> **Instructions to follow**: Below are some records; return each one exactly as written.

> **Dataset records**:
++++

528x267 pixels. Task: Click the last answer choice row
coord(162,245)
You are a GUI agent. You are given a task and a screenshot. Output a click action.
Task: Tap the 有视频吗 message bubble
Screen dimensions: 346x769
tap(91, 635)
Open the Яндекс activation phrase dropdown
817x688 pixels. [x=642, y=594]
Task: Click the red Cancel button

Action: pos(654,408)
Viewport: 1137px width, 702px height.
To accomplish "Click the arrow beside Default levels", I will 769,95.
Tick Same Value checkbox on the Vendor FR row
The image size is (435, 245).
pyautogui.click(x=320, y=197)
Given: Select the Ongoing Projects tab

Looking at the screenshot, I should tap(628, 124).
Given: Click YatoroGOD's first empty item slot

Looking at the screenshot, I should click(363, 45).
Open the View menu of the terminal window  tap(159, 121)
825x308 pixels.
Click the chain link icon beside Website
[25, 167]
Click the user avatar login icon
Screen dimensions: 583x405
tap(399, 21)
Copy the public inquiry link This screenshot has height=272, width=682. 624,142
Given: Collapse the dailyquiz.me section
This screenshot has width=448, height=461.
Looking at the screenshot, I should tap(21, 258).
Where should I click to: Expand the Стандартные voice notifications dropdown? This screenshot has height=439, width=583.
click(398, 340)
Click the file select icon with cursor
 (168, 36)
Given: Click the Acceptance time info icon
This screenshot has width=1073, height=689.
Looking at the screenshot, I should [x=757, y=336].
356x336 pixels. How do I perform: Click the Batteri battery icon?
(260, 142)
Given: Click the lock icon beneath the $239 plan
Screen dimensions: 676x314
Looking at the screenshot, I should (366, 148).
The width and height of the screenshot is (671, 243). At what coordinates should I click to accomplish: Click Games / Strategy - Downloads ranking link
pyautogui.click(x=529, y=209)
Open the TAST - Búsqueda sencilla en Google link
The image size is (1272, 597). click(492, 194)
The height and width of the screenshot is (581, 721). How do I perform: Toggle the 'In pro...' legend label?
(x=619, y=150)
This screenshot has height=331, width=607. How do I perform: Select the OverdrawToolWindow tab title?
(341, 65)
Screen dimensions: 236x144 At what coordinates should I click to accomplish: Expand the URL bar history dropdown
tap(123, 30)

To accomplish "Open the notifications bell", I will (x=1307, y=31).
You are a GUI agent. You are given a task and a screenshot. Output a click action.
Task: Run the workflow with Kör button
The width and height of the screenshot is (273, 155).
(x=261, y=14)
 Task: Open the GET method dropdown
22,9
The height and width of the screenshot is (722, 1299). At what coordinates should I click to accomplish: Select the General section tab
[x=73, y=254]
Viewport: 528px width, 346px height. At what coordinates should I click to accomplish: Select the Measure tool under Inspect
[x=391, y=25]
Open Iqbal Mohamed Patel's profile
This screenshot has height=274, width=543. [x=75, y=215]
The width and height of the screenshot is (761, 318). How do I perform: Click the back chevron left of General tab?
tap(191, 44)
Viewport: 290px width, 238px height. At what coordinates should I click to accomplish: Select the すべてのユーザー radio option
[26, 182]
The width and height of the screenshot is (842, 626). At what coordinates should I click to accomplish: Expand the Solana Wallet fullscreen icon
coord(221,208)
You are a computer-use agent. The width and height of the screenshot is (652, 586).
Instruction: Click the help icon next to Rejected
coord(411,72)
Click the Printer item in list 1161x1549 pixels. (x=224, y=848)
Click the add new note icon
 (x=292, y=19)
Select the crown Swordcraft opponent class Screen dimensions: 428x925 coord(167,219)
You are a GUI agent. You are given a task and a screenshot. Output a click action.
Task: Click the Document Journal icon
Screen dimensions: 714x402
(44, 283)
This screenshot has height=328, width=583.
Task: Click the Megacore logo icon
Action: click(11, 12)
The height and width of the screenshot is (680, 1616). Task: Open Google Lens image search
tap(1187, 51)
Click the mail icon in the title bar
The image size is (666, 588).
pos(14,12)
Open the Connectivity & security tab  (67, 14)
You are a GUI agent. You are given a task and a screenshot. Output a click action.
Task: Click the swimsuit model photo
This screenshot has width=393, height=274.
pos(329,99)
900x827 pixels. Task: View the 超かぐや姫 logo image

++++

> **Problem solution**:
528x267 pixels. Task: Click the last answer choice row
coord(162,245)
You are a GUI agent. You are given a task and a screenshot. Output a click action.
Task: Tap the 有视频吗 message bubble
Screen dimensions: 346x769
tap(91, 635)
Open the Яндекс activation phrase dropdown
817x688 pixels. [x=642, y=594]
Task: Click the red Cancel button

Action: pos(654,408)
Viewport: 1137px width, 702px height.
To accomplish "Click the arrow beside Default levels", I will 769,95.
Tick Same Value checkbox on the Vendor FR row
The image size is (435, 245).
pyautogui.click(x=320, y=197)
Given: Select the Ongoing Projects tab

Looking at the screenshot, I should tap(628, 124).
Given: Click YatoroGOD's first empty item slot

Looking at the screenshot, I should click(363, 45).
Open the View menu of the terminal window  tap(159, 121)
825x308 pixels.
Click the chain link icon beside Website
[25, 167]
Click the user avatar login icon
Screen dimensions: 583x405
tap(399, 21)
Copy the public inquiry link This screenshot has height=272, width=682. 624,142
Given: Collapse the dailyquiz.me section
This screenshot has width=448, height=461.
Looking at the screenshot, I should tap(21, 258).
Where should I click to: Expand the Стандартные voice notifications dropdown? This screenshot has height=439, width=583.
click(398, 340)
Click the file select icon with cursor
 (168, 36)
Given: Click the Acceptance time info icon
This screenshot has width=1073, height=689.
Looking at the screenshot, I should [x=757, y=336].
356x336 pixels. How do I perform: Click the Batteri battery icon?
(260, 142)
Given: Click the lock icon beneath the $239 plan
Screen dimensions: 676x314
Looking at the screenshot, I should (366, 148).
The width and height of the screenshot is (671, 243). At what coordinates should I click to accomplish: Click Games / Strategy - Downloads ranking link
pyautogui.click(x=529, y=209)
Open the TAST - Búsqueda sencilla en Google link
The image size is (1272, 597). click(492, 194)
The height and width of the screenshot is (581, 721). How do I perform: Toggle the 'In pro...' legend label?
(x=619, y=150)
This screenshot has height=331, width=607. How do I perform: Select the OverdrawToolWindow tab title?
(341, 65)
Screen dimensions: 236x144 At what coordinates should I click to accomplish: Expand the URL bar history dropdown
tap(123, 30)

To accomplish "Open the notifications bell", I will (x=1307, y=31).
You are a GUI agent. You are given a task and a screenshot. Output a click action.
Task: Run the workflow with Kör button
The width and height of the screenshot is (273, 155).
(x=261, y=14)
 Task: Open the GET method dropdown
22,9
The height and width of the screenshot is (722, 1299). At what coordinates should I click to accomplish: Select the General section tab
[x=73, y=254]
Viewport: 528px width, 346px height. At what coordinates should I click to accomplish: Select the Measure tool under Inspect
[x=391, y=25]
Open Iqbal Mohamed Patel's profile
This screenshot has height=274, width=543. [x=75, y=215]
The width and height of the screenshot is (761, 318). How do I perform: Click the back chevron left of General tab?
tap(191, 44)
Viewport: 290px width, 238px height. At what coordinates should I click to accomplish: Select the すべてのユーザー radio option
[26, 182]
The width and height of the screenshot is (842, 626). At what coordinates should I click to accomplish: Expand the Solana Wallet fullscreen icon
coord(221,208)
You are a computer-use agent. The width and height of the screenshot is (652, 586).
Instruction: Click the help icon next to Rejected
coord(411,72)
Click the Printer item in list 1161x1549 pixels. (x=224, y=848)
Click the add new note icon
 (x=292, y=19)
Select the crown Swordcraft opponent class Screen dimensions: 428x925 coord(167,219)
You are a GUI agent. You are given a task and a screenshot. Output a click action.
Task: Click the Document Journal icon
Screen dimensions: 714x402
(44, 283)
This screenshot has height=328, width=583.
Task: Click the Megacore logo icon
Action: click(11, 12)
The height and width of the screenshot is (680, 1616). Task: Open Google Lens image search
tap(1187, 51)
Click the mail icon in the title bar
The image size is (666, 588).
pos(14,12)
Open the Connectivity & security tab  (67, 14)
You are a GUI agent. You are given a task and a screenshot. Output a click action.
Task: Click the swimsuit model photo
This screenshot has width=393, height=274.
pos(329,99)
900x827 pixels. Task: View the 超かぐや姫 logo image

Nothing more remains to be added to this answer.